Tasmania



E nella memoria più recente affiora il paesaggio della Tasmania, che sulle tele assume i toni di grigi e di verdi ghiacciati e raccolti in una luce diffusa raggiunta dopo un insistente ricerca dell’effetto desiderato.

La roccia, l’acqua, quella linea dell’orizzonte cara all’artista tanto da diventare una parte inscindibile dall’intera composizione, tutto assume un tono particolare. Il colore si schiarisce, la terra rossa diventa quasi bianca, fino a che Bottarelli non si convince della totale trasfigurazione nel ricordo della natura. È una natura che ha assunto il ruolo della distanza, dunque, dopo che l’artista ha lasciato quei luoghi e quelle temperature calde e umide per riappropriarsene nel suo studio.

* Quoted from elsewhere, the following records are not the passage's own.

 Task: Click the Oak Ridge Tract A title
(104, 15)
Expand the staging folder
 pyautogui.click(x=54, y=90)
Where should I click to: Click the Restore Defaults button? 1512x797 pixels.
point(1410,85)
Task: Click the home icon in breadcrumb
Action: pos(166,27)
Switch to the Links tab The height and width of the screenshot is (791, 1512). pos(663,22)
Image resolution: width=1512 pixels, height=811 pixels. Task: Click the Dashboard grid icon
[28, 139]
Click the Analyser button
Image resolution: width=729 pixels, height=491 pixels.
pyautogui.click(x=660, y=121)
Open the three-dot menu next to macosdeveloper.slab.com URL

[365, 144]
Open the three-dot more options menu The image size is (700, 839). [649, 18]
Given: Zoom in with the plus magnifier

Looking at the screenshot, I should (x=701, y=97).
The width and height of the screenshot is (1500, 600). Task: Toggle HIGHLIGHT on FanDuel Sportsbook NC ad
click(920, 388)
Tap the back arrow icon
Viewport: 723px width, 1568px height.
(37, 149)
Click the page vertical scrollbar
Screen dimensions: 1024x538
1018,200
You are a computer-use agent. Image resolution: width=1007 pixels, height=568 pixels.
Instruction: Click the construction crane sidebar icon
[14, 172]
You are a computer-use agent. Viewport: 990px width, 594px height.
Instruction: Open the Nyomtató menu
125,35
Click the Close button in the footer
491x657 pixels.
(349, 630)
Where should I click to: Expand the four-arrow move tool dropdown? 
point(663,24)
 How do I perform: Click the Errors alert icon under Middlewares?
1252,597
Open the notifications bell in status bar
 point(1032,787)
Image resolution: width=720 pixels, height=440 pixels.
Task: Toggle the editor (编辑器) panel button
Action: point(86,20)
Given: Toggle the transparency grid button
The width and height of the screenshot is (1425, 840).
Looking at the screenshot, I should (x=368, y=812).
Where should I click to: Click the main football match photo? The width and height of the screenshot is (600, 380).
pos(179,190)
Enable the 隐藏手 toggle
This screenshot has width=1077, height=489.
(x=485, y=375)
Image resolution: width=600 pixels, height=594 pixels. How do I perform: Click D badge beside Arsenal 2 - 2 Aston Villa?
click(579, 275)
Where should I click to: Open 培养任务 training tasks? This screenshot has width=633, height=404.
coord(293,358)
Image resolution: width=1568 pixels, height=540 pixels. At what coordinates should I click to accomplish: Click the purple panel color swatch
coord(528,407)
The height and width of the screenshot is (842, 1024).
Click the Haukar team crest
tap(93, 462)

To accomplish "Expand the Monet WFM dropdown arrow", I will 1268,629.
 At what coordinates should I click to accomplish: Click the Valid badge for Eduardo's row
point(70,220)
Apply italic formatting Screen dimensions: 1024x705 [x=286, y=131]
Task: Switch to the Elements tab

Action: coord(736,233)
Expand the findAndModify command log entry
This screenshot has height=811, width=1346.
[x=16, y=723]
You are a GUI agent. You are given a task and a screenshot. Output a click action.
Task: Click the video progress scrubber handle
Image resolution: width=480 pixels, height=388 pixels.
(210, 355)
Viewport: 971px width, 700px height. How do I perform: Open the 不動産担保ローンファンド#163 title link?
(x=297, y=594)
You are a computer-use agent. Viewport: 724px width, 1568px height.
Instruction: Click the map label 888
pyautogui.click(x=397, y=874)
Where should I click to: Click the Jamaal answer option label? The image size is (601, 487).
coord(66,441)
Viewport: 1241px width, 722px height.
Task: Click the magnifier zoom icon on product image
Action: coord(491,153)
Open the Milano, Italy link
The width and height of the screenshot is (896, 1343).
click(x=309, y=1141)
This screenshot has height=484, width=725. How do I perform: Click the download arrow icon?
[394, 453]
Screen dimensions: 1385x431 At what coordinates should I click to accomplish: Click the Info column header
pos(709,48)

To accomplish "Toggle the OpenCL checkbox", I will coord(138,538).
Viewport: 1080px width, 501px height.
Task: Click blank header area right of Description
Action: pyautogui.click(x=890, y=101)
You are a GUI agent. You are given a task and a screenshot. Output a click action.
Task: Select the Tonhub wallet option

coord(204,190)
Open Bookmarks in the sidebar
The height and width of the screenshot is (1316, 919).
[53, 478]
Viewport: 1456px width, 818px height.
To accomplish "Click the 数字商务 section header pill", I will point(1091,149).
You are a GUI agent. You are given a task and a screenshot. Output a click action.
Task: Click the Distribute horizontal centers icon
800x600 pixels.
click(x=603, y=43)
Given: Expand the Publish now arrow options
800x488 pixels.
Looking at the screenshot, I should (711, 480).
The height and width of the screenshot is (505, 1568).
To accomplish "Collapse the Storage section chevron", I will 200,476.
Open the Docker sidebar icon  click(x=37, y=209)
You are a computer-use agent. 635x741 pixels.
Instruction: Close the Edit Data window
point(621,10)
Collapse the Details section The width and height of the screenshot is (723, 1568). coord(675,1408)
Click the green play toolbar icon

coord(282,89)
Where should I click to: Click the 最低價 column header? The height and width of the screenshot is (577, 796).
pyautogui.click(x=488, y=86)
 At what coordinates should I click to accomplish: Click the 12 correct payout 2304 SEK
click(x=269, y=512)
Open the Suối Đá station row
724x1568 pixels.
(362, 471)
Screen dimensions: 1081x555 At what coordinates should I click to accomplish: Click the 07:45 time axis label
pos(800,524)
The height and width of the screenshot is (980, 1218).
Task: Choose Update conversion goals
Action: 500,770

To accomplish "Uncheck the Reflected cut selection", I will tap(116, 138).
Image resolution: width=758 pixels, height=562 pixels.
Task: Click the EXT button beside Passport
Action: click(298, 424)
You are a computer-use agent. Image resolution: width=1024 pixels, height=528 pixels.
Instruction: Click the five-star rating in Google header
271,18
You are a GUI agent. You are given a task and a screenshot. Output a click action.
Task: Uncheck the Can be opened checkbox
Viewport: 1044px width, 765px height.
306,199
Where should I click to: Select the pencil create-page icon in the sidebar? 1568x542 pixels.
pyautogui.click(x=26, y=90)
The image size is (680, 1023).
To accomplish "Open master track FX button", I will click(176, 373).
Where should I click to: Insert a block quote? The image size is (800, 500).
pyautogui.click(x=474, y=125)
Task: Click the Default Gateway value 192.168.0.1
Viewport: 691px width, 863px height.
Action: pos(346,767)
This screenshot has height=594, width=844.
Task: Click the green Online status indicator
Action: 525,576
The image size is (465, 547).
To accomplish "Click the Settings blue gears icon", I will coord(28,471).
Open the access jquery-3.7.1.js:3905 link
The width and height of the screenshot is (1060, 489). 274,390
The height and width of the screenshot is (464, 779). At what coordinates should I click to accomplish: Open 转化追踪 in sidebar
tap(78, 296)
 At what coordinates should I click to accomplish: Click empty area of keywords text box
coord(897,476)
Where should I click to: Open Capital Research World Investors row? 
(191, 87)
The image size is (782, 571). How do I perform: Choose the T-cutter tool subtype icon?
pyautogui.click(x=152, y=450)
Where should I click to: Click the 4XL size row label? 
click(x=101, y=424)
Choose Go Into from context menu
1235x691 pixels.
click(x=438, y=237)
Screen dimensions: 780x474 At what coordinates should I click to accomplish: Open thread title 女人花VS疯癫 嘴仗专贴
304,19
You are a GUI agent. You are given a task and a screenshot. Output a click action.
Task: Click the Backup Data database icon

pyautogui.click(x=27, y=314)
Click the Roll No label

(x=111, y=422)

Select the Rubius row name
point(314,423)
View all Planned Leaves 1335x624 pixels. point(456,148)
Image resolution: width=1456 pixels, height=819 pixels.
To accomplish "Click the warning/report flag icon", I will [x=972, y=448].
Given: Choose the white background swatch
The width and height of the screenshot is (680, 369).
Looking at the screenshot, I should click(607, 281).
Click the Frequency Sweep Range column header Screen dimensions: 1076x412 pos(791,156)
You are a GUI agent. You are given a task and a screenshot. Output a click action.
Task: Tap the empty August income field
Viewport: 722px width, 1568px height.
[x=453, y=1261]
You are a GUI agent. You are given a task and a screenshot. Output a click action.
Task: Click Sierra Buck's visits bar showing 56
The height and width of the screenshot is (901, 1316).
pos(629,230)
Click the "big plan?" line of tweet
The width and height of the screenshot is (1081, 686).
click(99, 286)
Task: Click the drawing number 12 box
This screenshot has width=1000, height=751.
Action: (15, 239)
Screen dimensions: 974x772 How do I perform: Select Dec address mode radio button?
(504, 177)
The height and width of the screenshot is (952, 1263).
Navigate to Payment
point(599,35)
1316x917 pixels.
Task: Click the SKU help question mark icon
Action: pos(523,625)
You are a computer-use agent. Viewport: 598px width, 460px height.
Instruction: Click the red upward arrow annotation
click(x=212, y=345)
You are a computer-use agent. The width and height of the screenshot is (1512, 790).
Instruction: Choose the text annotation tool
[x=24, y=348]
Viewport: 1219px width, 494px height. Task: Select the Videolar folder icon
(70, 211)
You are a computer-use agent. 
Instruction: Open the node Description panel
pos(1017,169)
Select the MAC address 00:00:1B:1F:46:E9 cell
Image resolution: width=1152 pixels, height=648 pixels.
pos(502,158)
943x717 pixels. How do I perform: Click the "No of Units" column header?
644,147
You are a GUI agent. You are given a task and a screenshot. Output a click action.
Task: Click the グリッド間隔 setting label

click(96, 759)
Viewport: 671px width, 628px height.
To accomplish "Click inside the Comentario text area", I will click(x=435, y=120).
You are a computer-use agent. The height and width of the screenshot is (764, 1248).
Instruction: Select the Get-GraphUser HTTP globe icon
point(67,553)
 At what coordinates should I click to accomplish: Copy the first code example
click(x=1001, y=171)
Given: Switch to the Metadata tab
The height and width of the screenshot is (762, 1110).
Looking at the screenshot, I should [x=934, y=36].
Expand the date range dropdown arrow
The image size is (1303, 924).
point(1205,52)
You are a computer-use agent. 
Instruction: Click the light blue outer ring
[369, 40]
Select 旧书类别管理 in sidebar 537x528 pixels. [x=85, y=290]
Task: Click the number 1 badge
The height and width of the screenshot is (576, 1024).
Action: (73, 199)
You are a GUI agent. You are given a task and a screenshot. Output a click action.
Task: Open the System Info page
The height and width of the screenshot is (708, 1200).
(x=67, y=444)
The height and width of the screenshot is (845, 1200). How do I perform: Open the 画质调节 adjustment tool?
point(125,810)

È raccontata, nell’opera, la distanza necessaria a non creare una sterile competizione con la natura che rimane, per sempre, uno spunto, un’occasione da cui partire.

È importante, per meglio comprendere questa pittura, accostarvisi in modo consapevole, poiché quest’esperienza artistica possa essere un’esperienza universale, al di là degli steccati delle mode del momento, che ci vorrebbero tutti allineati sul binario del neopop, del virtuale e della schizofrenica complessità postmoderna.